Start of EXERCISE INPUT
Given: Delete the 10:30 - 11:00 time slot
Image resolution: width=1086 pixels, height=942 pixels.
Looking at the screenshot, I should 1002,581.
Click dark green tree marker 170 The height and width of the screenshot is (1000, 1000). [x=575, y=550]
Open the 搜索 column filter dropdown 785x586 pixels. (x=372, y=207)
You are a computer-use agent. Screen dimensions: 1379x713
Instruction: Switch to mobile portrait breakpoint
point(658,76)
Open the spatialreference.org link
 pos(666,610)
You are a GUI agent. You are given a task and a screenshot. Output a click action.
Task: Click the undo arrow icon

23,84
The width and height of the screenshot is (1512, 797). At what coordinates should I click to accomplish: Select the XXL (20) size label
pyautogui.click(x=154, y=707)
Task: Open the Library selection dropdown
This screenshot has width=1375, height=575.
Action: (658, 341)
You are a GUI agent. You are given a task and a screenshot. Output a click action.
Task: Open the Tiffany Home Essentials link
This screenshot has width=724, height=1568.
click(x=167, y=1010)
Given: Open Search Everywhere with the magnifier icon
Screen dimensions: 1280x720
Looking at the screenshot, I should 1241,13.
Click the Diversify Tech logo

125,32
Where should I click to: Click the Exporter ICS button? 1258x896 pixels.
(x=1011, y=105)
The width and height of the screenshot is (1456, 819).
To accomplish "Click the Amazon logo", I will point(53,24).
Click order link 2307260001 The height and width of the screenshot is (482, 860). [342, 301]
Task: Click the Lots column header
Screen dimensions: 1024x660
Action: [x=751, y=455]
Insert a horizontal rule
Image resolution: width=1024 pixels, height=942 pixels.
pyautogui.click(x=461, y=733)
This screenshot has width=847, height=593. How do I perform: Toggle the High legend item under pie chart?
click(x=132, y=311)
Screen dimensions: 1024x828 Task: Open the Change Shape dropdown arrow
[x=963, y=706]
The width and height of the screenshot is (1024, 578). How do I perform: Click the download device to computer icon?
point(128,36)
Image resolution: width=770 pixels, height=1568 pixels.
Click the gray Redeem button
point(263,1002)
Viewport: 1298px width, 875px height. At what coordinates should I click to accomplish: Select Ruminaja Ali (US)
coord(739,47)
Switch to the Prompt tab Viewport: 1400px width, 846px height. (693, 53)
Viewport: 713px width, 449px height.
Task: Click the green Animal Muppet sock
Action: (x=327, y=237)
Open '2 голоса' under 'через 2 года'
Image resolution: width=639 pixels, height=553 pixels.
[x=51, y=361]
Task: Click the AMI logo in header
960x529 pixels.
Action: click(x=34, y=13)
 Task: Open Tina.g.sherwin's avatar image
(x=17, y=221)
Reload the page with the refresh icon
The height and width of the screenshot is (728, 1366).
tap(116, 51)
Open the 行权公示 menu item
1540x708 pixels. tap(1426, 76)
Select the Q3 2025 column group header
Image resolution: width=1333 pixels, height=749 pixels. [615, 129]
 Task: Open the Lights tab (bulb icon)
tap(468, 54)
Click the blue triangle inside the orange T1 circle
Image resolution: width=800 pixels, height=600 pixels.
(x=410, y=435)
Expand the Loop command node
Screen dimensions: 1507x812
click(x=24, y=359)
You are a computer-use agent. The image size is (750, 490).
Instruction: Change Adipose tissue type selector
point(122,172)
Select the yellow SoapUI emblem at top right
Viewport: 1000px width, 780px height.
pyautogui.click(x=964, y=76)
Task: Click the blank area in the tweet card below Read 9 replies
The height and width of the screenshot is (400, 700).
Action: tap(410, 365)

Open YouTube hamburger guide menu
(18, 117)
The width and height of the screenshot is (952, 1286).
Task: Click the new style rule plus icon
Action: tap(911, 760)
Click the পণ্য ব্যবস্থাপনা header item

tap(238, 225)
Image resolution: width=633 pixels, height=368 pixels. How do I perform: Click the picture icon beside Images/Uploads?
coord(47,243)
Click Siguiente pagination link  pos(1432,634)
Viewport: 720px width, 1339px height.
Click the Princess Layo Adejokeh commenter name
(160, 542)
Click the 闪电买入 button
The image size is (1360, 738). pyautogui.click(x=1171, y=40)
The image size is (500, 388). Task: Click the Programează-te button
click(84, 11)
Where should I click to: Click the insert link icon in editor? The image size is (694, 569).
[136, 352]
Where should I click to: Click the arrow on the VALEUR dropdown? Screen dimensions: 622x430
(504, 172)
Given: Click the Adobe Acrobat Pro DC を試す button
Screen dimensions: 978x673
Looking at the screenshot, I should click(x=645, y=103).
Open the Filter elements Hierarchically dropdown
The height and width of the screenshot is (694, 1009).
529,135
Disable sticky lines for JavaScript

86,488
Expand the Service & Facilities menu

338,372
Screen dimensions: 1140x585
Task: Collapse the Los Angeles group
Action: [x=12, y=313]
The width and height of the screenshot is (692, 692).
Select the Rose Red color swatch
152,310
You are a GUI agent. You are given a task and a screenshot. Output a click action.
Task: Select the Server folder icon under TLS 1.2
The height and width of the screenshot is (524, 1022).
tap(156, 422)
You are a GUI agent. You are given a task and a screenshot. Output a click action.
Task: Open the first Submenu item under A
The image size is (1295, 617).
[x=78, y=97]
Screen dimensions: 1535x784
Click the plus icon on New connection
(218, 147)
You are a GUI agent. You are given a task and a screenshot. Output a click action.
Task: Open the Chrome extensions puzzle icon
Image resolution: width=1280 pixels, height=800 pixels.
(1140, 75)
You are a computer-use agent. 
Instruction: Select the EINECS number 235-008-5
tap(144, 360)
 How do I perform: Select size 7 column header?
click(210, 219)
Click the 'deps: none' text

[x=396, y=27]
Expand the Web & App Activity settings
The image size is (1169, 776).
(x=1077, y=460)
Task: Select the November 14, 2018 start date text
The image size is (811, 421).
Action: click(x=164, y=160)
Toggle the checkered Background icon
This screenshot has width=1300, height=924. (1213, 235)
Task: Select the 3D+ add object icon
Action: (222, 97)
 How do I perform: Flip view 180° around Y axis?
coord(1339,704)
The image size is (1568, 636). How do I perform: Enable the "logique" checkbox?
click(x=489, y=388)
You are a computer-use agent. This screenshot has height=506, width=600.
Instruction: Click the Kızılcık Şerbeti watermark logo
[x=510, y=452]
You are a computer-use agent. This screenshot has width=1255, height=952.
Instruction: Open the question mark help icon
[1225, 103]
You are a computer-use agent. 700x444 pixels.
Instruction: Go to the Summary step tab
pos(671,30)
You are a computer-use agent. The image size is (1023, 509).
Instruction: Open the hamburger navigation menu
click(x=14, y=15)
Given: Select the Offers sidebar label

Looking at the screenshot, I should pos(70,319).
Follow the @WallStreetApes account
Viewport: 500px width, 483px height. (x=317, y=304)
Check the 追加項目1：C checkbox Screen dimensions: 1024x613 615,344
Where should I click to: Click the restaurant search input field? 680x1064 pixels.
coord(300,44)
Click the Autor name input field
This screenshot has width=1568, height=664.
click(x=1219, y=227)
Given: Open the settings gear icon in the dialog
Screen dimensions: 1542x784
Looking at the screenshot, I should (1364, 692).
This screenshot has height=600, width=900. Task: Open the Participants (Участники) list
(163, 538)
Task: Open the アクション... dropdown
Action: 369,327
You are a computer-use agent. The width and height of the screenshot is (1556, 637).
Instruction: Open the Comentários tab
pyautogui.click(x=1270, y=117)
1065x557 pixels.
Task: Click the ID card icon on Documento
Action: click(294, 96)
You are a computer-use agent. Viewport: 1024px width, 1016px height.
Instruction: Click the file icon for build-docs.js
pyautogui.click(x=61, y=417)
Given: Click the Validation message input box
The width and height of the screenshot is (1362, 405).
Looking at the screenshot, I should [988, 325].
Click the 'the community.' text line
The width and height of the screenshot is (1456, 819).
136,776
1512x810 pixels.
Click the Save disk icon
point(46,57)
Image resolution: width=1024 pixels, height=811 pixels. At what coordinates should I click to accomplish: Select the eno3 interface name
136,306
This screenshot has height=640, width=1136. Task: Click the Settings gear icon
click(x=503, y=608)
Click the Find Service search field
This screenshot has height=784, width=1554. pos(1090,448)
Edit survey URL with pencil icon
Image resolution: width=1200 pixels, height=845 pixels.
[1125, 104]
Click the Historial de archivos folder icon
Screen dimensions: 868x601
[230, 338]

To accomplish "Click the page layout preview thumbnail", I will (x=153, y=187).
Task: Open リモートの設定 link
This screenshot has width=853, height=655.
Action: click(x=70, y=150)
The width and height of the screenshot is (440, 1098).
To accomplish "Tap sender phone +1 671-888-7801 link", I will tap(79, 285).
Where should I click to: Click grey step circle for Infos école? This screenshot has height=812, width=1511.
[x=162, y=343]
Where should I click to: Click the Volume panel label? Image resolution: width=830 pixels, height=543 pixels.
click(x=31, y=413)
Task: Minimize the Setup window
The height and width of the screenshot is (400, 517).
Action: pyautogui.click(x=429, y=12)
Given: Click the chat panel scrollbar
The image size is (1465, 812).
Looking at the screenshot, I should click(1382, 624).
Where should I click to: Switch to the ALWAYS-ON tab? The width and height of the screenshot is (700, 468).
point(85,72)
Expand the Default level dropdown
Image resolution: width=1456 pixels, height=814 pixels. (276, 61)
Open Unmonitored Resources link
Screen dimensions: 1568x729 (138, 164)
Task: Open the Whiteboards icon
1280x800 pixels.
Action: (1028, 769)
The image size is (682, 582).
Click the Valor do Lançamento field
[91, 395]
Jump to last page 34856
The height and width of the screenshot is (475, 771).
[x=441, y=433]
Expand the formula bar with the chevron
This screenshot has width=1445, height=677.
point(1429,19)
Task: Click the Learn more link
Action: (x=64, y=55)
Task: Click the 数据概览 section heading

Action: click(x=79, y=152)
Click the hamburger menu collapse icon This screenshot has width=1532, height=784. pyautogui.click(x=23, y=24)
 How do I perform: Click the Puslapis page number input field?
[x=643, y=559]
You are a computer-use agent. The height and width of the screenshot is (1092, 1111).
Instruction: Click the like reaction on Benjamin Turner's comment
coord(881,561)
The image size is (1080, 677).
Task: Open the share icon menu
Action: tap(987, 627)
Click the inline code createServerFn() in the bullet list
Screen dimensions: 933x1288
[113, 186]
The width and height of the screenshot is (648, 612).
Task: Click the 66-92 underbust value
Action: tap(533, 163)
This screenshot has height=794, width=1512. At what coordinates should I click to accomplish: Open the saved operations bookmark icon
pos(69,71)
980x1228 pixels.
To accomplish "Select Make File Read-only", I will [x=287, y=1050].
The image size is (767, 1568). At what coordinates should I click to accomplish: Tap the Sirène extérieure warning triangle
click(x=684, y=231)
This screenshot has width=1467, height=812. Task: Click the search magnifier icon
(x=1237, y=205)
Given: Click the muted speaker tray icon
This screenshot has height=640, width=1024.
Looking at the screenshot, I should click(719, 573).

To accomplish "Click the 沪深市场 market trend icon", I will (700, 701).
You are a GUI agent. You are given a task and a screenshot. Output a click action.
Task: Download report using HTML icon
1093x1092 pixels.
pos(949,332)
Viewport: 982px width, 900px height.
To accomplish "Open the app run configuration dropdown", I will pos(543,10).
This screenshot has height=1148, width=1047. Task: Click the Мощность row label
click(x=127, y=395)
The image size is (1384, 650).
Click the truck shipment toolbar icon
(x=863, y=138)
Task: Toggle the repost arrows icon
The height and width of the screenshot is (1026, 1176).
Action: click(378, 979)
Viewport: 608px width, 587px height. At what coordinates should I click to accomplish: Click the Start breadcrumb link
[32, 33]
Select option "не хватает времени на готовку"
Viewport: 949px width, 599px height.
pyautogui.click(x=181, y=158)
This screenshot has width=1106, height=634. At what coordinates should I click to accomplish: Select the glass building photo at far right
End of EXERCISE INPUT
> TASK PROMPT:
The required output is the lines from the one holding "Task: Download report using HTML icon" through the last line of the entries above, copied exactly.

> EXPECTED OUTPUT:
Task: Download report using HTML icon
1093x1092 pixels.
pos(949,332)
Viewport: 982px width, 900px height.
To accomplish "Open the app run configuration dropdown", I will pos(543,10).
This screenshot has height=1148, width=1047. Task: Click the Мощность row label
click(x=127, y=395)
The image size is (1384, 650).
Click the truck shipment toolbar icon
(x=863, y=138)
Task: Toggle the repost arrows icon
The height and width of the screenshot is (1026, 1176).
Action: click(378, 979)
Viewport: 608px width, 587px height. At what coordinates should I click to accomplish: Click the Start breadcrumb link
[32, 33]
Select option "не хватает времени на готовку"
Viewport: 949px width, 599px height.
pyautogui.click(x=181, y=158)
This screenshot has width=1106, height=634. At what coordinates should I click to accomplish: Select the glass building photo at far right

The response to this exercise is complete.